Aufgaben und Übungen
- 1) Nenne alle Personen, die im Text zum Mobilfunkausbau an Bahnstrecken mit Vor- und Nachnamen genannt werden.
- 2) Gib aus dem Text zum Mobilfunkausbau an Bahnstrecken wörtlich den Abschnitt wieder, der mit den Worten beginnt, in denen "Obwohl Österreichs Mobilfunker" steht, und mit "100 Millionen Euro." endet.
- 3) Wer trägt laut dem Text zum Mobilfunkausbau an Bahnstrecken zwei Drittel der Kosten für den Netzausbau?

Text
==============================

900 neue Sender für besseren Mobilfunkempfang im Zug

Obwohl Österreichs Mobilfunker nahezu 100-prozentige Netzabdeckungsgrade innerhalb Österreichs vorweisen können, blieb der Handyempfang im Zug stets eine Schwachstelle. Das soll sich nun durch ein großes Ausbauprogramm ändern. Bis 2018 sollen insgesamt 900 neue Mobilfunksender entlang von 1.500 Kilometer Bahnstrecke errichtet werden. Das BMVIT, die ÖBB, A1, T-Mobile und Drei arbeiten gemeinsam daran und investieren 100 Millionen Euro.

Zeit im Zug nutzen

"Österreich ist das Bahnfahrerland Nummer eins innerhalb der EU", sagt Verkehrsminister Alois Stöger bei der Pressekonferenz am Freitag. "Das ist kein Zufall. Wir investieren viel in unsere Infrastruktur." Durch den gemeinsamen Netzausbau solle ein dringendes Kundenbedürfnis gestillt werden. Stöger: "Die Bahn gibt dem Menschen Zeit zurück. Die wollen sie auch nutzen."

Telefonieren ohne Gesprächsabbrüche und die durchgehende Nutzung von Internetdiensten soll künftig auf allen größeren Bahnstrecken möglich sein. ÖBB-Chef Christian Kern spricht davon, dass 85 Prozent aller Bahnfahrer von dem neuen Netzausbauprogramm profitieren sollen. Die am meisten frequentierten Strecken werden zuerst bearbeitet. Dazu zählen etwa die Flughafenverbindung in Wien, die Wiener S-Bahn oder der Westbahn-Korridor nach Salzburg. Diese Strecken sollen bereits bis Ende 2016 mit zusätzlichen Sendern ausgestattet sein.

Jan Trionow (Drei), Alois Stöger (BMVIT), Christian Kern (ÖBB), Marcus Grausam (A1) und Andreas Bierwirth (T-Mobile) bei der Pressekonferenz zum Mobilnetzausbau entlang der Bahn (vlnr.).

Kein Fingerzeigen mehr

Alle Projektpartner zeigten sich bei der Pressekonferenz hocherfreut über die gemeinsame Vorgehensweise. Bisher sei nur "mit dem Finger auf den jeweils anderen gezeigt worden", wenn es darum ging, wer die Kosten für einen Netzausbau entlang der Bahnstrecken tragen solle, meint Kern. Nun aber sei eine Lösung erzielt worden, mit der alle Beteiligten gut leben können und die Vorbildwirkung für ganz Europa haben soll.

Die Kosten für den Netzausbau werden zu zwei Dritteln vom BMVIT und der ÖBB getragen. Das restliche Drittel übernehmen die Mobilfunker. Private Bahnanbieter und virtuelle Mobilfunker profitieren unentgeltlich vom Ausbau.

==============================

Bereitgestellte Daten

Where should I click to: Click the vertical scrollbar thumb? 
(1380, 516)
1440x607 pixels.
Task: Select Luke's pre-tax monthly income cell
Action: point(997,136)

==============================

Liste der Antworten
- 1) Alois Stöger, Christian Kern, Jan Trionow, Marcus Grausam, Andreas Bierwirth

- 2)
Obwohl Österreichs Mobilfunker nahezu 100-prozentige Netzabdeckungsgrade innerhalb Österreichs vorweisen können, blieb der Handyempfang im Zug stets eine Schwachstelle. Das soll sich nun durch ein großes Ausbauprogramm ändern. Bis 2018 sollen insgesamt 900 neue Mobilfunksender entlang von 1.500 Kilometer Bahnstrecke errichtet werden. Das BMVIT, die ÖBB, A1, T-Mobile und Drei arbeiten gemeinsam daran und investieren 100 Millionen Euro.

- 3) Das BMVIT und die ÖBB.